*Records for the exercise*:
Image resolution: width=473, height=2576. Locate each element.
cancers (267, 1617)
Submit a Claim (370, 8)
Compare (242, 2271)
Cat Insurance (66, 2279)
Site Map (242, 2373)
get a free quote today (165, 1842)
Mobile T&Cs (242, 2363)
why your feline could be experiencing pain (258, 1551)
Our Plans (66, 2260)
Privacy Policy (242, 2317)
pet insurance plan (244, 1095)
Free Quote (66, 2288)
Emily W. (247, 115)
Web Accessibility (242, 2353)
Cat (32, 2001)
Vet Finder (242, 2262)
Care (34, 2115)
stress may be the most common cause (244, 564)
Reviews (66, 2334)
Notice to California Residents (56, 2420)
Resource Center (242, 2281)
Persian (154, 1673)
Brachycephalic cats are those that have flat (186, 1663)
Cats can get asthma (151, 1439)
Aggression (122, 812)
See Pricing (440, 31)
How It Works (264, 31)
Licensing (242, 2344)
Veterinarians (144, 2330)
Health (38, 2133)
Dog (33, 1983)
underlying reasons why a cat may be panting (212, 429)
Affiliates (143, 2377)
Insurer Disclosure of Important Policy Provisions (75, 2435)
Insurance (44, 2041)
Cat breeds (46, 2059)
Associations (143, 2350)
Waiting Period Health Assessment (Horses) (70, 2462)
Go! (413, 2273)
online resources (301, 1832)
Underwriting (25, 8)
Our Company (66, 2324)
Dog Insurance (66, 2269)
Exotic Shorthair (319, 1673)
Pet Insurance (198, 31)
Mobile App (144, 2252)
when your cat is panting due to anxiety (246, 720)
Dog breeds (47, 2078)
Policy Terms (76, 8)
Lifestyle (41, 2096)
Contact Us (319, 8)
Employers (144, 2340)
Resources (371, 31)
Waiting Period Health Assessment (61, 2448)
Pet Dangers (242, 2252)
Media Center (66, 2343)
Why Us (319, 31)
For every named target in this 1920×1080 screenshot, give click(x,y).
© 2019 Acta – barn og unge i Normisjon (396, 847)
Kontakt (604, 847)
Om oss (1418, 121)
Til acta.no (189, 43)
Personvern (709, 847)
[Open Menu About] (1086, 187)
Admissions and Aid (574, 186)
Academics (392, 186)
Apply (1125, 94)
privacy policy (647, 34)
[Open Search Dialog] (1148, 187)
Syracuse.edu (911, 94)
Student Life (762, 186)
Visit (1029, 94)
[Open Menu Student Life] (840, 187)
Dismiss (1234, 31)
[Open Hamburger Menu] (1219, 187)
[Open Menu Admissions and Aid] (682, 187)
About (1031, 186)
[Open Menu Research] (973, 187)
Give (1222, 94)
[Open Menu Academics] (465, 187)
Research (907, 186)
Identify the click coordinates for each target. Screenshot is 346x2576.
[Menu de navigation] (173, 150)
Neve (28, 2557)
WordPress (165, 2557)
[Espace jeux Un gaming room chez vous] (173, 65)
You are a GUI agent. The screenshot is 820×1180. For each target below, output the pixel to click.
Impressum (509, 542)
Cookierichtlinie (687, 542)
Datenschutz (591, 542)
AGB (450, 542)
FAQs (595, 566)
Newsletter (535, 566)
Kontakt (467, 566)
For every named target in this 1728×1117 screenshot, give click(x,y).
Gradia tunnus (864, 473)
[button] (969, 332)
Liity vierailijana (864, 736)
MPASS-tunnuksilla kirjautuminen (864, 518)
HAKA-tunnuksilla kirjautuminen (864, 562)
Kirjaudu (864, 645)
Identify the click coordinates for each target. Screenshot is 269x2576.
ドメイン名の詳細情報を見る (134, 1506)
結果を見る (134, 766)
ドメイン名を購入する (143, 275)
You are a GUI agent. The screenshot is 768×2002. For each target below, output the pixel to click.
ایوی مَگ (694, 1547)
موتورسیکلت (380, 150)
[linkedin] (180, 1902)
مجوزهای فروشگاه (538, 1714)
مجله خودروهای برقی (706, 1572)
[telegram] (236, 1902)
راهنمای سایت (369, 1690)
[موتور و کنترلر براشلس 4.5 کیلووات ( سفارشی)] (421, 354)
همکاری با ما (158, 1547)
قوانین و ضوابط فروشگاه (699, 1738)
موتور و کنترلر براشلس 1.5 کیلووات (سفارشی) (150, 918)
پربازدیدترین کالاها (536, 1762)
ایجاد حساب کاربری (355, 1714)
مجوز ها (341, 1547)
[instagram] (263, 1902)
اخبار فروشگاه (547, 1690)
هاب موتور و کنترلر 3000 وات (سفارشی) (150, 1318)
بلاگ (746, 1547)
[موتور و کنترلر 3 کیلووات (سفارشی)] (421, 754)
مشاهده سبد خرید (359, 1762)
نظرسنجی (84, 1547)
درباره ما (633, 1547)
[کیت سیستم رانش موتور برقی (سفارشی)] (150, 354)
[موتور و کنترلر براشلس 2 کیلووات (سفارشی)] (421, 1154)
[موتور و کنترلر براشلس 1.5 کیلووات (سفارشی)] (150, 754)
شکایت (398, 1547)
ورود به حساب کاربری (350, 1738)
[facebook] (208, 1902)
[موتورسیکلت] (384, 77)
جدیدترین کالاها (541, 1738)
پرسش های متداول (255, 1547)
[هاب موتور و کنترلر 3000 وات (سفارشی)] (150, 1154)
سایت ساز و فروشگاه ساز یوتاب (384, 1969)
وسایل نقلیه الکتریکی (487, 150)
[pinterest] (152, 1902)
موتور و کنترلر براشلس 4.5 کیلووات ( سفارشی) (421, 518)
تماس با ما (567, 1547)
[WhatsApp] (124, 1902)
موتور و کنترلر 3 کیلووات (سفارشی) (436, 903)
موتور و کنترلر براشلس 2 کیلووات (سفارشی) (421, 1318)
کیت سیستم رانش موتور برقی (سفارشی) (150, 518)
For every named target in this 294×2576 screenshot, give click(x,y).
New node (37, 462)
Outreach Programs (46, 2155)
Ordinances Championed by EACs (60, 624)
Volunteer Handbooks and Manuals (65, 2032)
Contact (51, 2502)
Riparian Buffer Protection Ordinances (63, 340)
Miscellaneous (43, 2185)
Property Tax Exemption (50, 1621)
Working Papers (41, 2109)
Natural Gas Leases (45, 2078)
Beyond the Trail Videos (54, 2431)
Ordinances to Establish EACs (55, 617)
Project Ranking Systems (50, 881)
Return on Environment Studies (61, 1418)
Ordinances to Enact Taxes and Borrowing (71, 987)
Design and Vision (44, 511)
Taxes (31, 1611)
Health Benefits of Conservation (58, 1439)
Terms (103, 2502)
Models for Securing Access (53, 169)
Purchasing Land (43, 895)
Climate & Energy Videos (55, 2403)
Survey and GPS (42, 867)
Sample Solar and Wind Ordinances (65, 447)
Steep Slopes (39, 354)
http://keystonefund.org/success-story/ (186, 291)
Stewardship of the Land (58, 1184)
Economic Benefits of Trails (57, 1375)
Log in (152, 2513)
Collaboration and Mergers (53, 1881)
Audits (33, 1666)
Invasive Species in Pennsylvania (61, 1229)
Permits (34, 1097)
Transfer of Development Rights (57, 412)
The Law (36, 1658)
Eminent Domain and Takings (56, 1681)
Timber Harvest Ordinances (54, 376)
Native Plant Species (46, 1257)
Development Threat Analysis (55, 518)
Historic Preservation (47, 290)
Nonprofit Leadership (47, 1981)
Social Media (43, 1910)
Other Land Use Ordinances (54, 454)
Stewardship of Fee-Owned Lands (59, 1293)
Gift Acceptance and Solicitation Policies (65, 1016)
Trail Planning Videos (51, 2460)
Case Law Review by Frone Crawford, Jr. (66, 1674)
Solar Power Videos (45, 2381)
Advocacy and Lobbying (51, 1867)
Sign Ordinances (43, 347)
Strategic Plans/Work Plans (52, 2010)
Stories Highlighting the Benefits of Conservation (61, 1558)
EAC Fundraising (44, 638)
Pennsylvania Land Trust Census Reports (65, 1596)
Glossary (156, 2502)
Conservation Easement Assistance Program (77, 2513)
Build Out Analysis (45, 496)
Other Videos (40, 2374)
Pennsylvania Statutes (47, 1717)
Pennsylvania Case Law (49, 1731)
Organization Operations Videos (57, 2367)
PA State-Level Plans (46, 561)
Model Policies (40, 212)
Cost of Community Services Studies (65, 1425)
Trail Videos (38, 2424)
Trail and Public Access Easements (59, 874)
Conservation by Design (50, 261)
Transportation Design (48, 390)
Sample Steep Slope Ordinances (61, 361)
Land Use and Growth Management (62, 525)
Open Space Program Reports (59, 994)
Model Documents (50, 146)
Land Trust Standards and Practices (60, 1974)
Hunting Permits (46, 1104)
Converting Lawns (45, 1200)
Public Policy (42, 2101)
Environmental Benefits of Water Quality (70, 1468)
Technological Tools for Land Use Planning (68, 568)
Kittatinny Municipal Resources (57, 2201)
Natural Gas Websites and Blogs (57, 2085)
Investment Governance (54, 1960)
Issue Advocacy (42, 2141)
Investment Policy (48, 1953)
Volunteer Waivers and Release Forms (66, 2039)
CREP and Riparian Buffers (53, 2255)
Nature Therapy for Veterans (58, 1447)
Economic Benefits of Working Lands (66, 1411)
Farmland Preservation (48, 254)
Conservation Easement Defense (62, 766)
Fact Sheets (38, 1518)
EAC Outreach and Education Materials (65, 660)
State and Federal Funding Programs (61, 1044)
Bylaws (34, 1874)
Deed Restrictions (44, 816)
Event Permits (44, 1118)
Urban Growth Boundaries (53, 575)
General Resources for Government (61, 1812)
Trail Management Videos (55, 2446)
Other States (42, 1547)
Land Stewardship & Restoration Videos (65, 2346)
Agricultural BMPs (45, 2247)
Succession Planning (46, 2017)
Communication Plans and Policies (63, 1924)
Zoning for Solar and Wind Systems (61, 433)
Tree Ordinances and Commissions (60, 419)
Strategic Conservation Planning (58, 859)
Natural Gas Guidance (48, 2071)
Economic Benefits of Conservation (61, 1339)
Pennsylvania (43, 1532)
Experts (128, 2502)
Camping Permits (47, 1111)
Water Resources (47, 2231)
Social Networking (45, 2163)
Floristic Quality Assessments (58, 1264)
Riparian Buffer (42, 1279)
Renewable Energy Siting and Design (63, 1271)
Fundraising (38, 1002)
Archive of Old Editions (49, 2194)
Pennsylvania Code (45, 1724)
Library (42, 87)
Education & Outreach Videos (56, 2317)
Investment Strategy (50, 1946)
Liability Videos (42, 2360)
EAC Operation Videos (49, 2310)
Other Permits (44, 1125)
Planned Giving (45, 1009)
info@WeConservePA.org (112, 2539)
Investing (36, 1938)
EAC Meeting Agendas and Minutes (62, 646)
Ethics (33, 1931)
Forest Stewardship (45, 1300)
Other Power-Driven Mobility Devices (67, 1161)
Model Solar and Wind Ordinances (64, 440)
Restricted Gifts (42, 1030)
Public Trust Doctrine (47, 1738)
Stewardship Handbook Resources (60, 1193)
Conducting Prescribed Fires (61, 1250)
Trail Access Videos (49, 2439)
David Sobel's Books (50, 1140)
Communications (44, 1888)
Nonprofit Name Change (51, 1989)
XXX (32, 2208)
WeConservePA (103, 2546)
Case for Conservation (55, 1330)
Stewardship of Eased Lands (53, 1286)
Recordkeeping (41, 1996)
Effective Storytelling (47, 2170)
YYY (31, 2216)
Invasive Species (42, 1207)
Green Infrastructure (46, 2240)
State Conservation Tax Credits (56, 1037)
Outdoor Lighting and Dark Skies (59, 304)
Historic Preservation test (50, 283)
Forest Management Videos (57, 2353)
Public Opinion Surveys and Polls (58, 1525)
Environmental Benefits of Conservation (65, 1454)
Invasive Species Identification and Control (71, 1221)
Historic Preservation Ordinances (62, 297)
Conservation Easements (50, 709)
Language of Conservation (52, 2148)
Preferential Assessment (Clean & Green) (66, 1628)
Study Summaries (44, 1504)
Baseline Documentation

*Work to complete*: Scan the material above for the word "Health". Copy each line where it occurs.

*Answer section*:
Health (38, 2133)
Waiting Period Health Assessment (Horses) (70, 2462)
Waiting Period Health Assessment (61, 2448)
Health Benefits of Conservation (58, 1439)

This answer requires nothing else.